At 33, my life collapsed. Not an unusual thing, but it was unique for me. After all, it was the only life I’d known in some depth and detail. So, I packed the dog, all 95 lbs. of squirming St. Bernard, and put the things I treasured – some books, records, speakers and a turntable – in my piece-of-shit car, and said good-bye to New York City in the rearview and headed for the hills. Literally.
Oddly, I was headed for the Berkshire Mountains, but wound up in the Catskill Mountains instead, where I lived for a few more years, and where I started anew and began my life again. Easier said than done, but that’s not the theme of my story.
After three years, it was time to come off my mountain and jump back into the current that carries us all whichever way the wind blows. The current has no caring for who or what we think we are, it is just what pushes us to wherever we might land. With such knowledge, I jumped back into NYC, with the vague hope things could get better. But as with everything, there was a price.
The price was my dog, my constant companion, solace and friend. I’ve never found more suitable words to describe my relationship with that animal. There is no relationship on Earth akin to the one of dog and human, bound together in mutual love, dependence and adventure. It somehow brings out the better and sometimes hidden qualities of both.
The time had come for me to slide back into the chaos called life, smack dab in the middle of New York City, with its acrid smells, perpetual noise and frantic pace.
But I could not take my dog from that deep mountain place that had become her home, her natural place. To make her come back from the snow-covered wild that she’d so adapted to was unthinkable. So, I found a home for her with a family in the rural Catskills, and drove away and left her there, never to return.
Some months later a phone call told me Jenny’s leash had gotten caught up on one of those wires people rig up so their dogs can run but stay tethered.
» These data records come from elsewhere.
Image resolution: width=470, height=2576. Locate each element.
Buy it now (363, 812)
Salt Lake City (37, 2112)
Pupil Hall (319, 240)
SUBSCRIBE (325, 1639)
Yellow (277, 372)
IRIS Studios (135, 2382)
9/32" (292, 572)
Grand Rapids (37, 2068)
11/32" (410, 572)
There was no one home, and it was an accident, they explained. They were kind-hearted. And it was there she perished. My beautiful, devoted friend.
I’d gone to the mountains looking for some kind of freedom and took my dog with me. We belonged together. We both tasted freedom in those hard winter mountains and we’d both reconnected with the wild, the uncertain, the reality of nature when you live close to it. When you live on it and in it and it starts at your backdoor. It had made us different from how we’d been before. I knew there was no going back, and I knew I’d have to go it alone this time.
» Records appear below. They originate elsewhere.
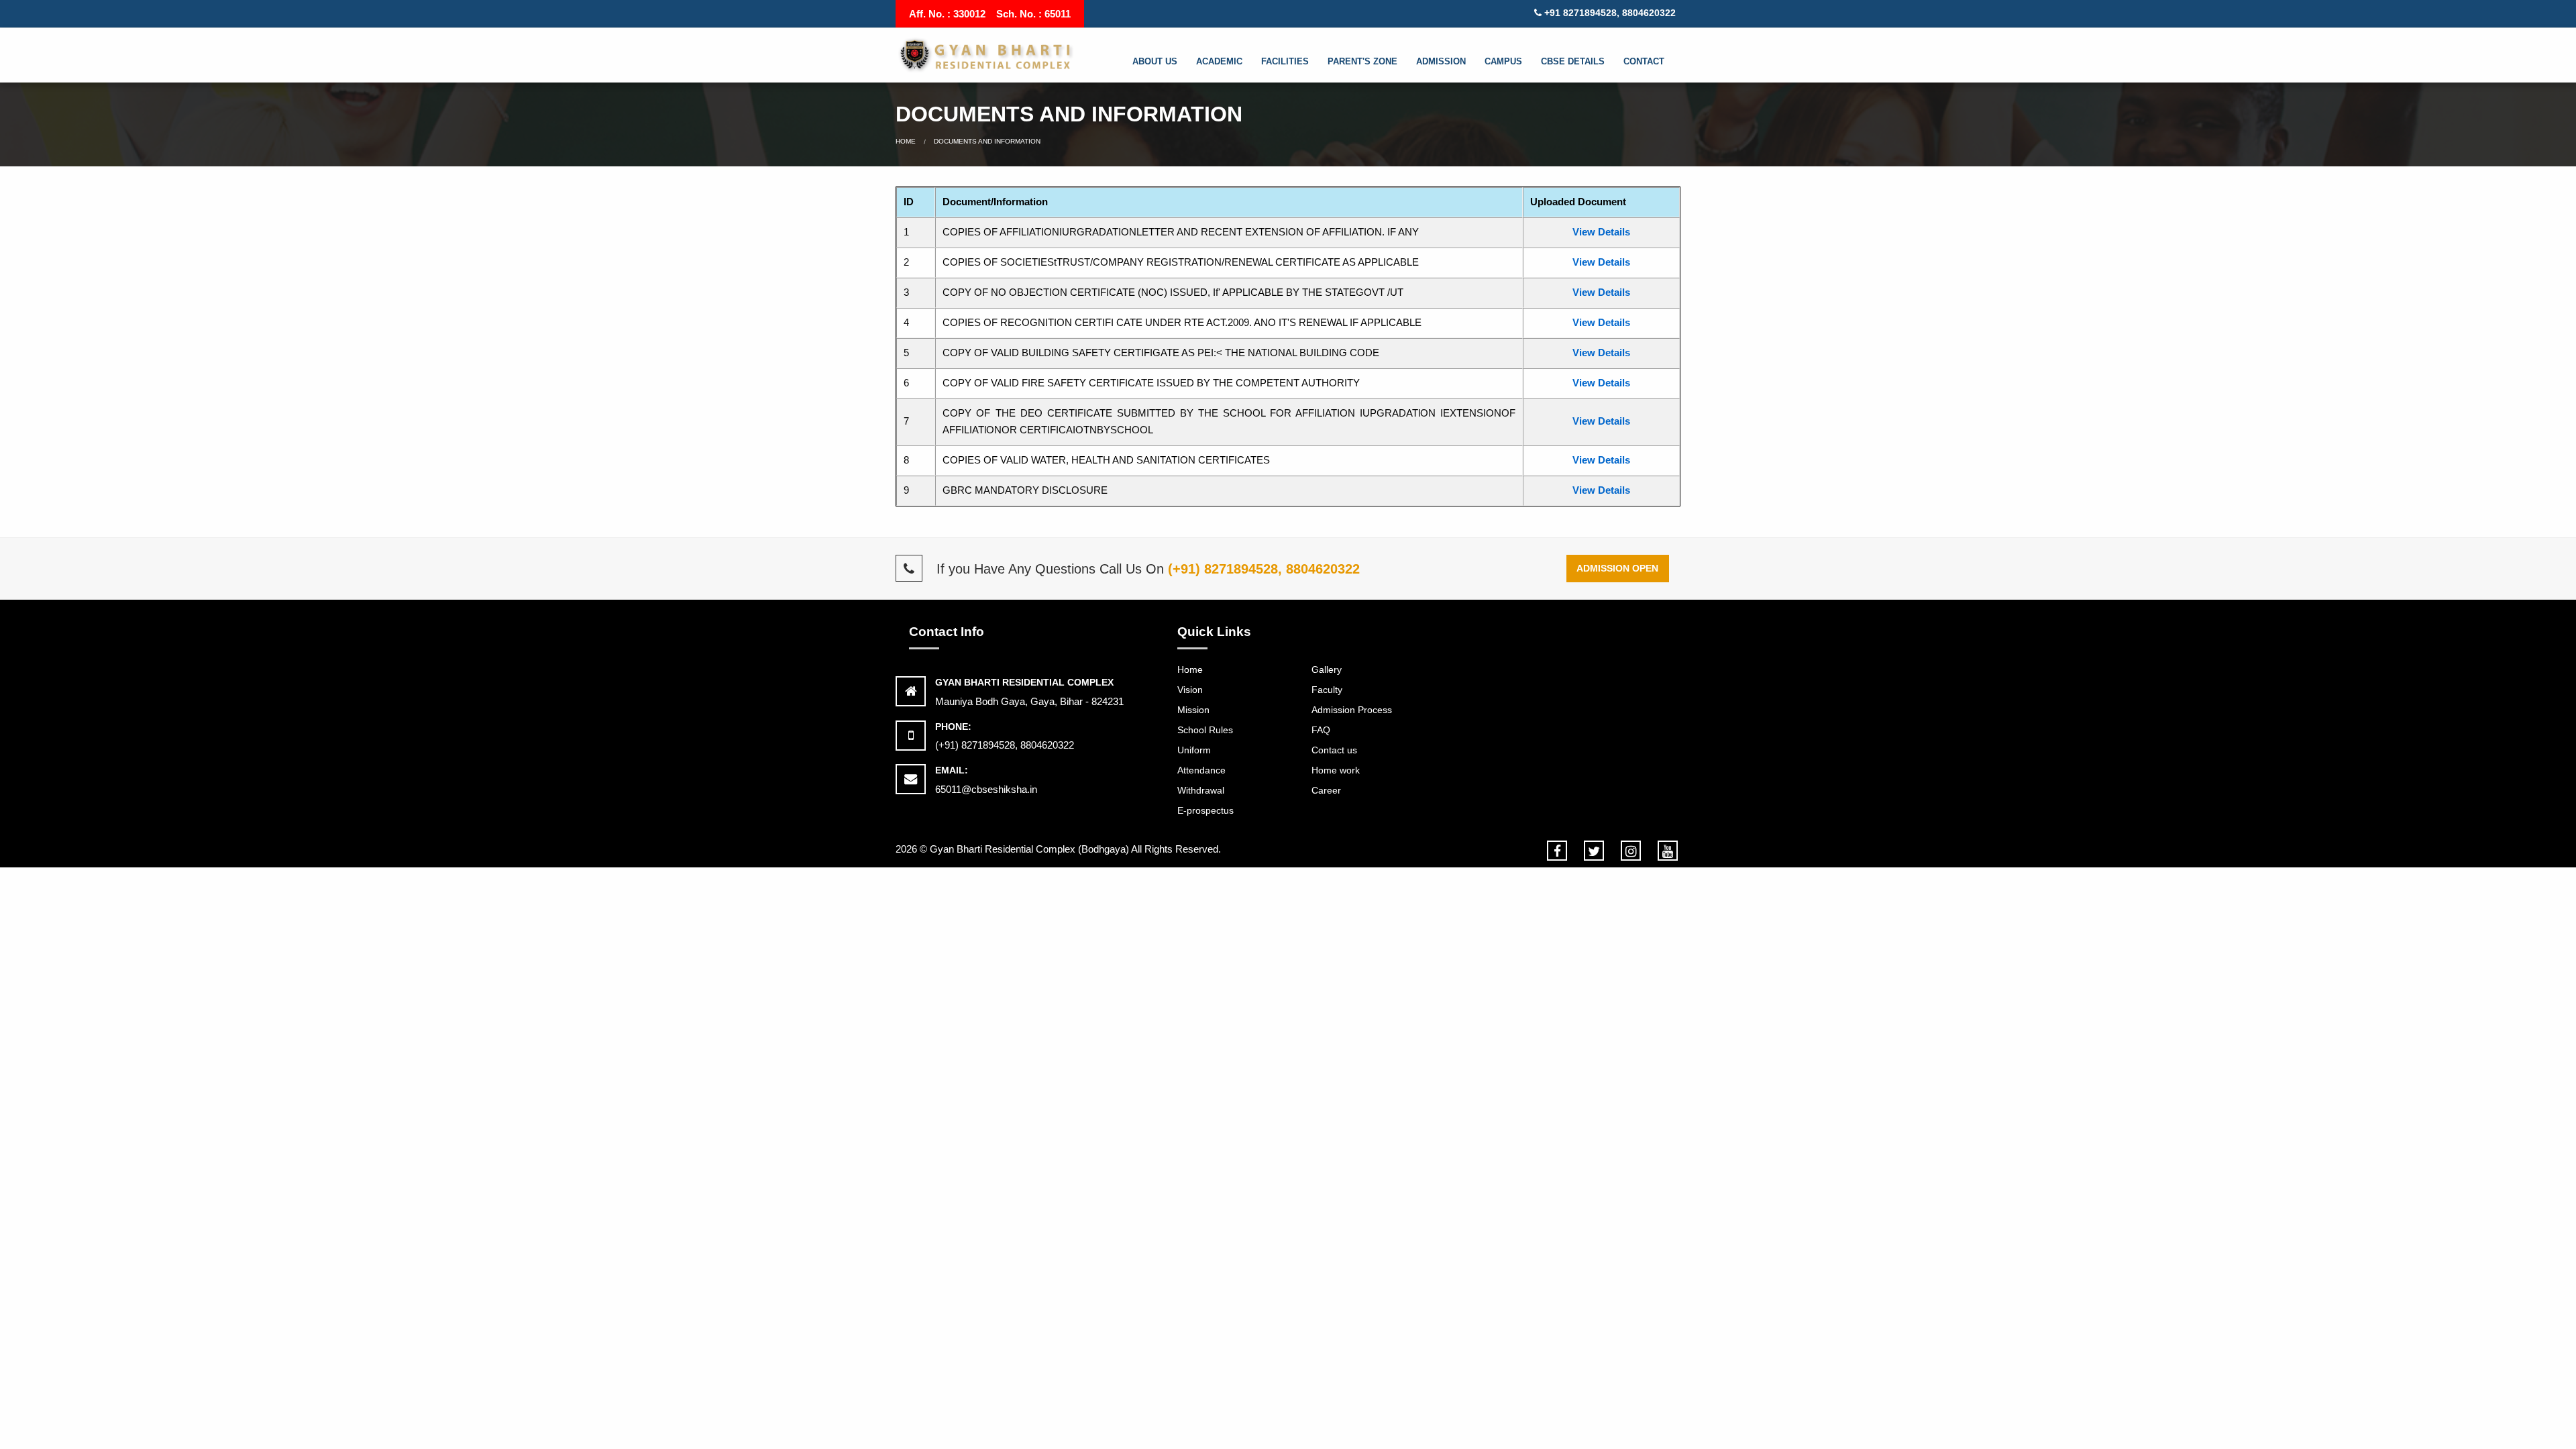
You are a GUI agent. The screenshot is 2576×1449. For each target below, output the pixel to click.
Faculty (1326, 689)
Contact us (1334, 750)
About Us (1154, 61)
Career (1326, 790)
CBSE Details (1573, 61)
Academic (1219, 61)
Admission (1441, 61)
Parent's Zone (1362, 61)
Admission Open (1617, 568)
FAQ (1320, 729)
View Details (1601, 231)
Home (906, 141)
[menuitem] (1161, 62)
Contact (1643, 61)
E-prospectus (1205, 810)
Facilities (1285, 61)
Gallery (1326, 669)
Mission (1193, 709)
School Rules (1205, 729)
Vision (1190, 689)
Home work (1335, 770)
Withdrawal (1200, 790)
Since that time I’ve had a bunch of dogs and dearly loved their company. There is nothing that compares with the pure joy of watching a dog on a walk in the woods. There is more life in those moments than can be found elsewhere. We are of this earth and nothing more, and when we reconnect with that, we’re reborn.
My freedom cost me my dog. Her freedom cost her, her life. It’s a pretty steep price, but then what’s of true value always is. If there’s a consciousness after death I’d like to be with Jenny, and we’ll hike to Kaaterskill Falls and tell each other our life stories, in the place beyond words and language.










I really love the honesty in this personal essay. that line, “In a sense I killed her,” hits hard. Jenny comes alive on the page, and the bond you two shared feels so real. The contrast between the mountains and NYC is vivid, and the ending at Kaaterskill Falls is quietly heartbreaking and perfect.
It’s more than a dog story .. it’s about freedom, love, and the price of life and it stuck with me. Bravo! There is another dog story that i love: Stickeen a personal narrative by John Muir that recounts his unforgettable experience with a small, brave dog named Stickeen during an Arctic expedition in Alaska. Muir was exploring glaciers in the late 19th century when he met Stickeen, a spirited little dog who joined him on his treks across icy landscapes. I highly recommend it.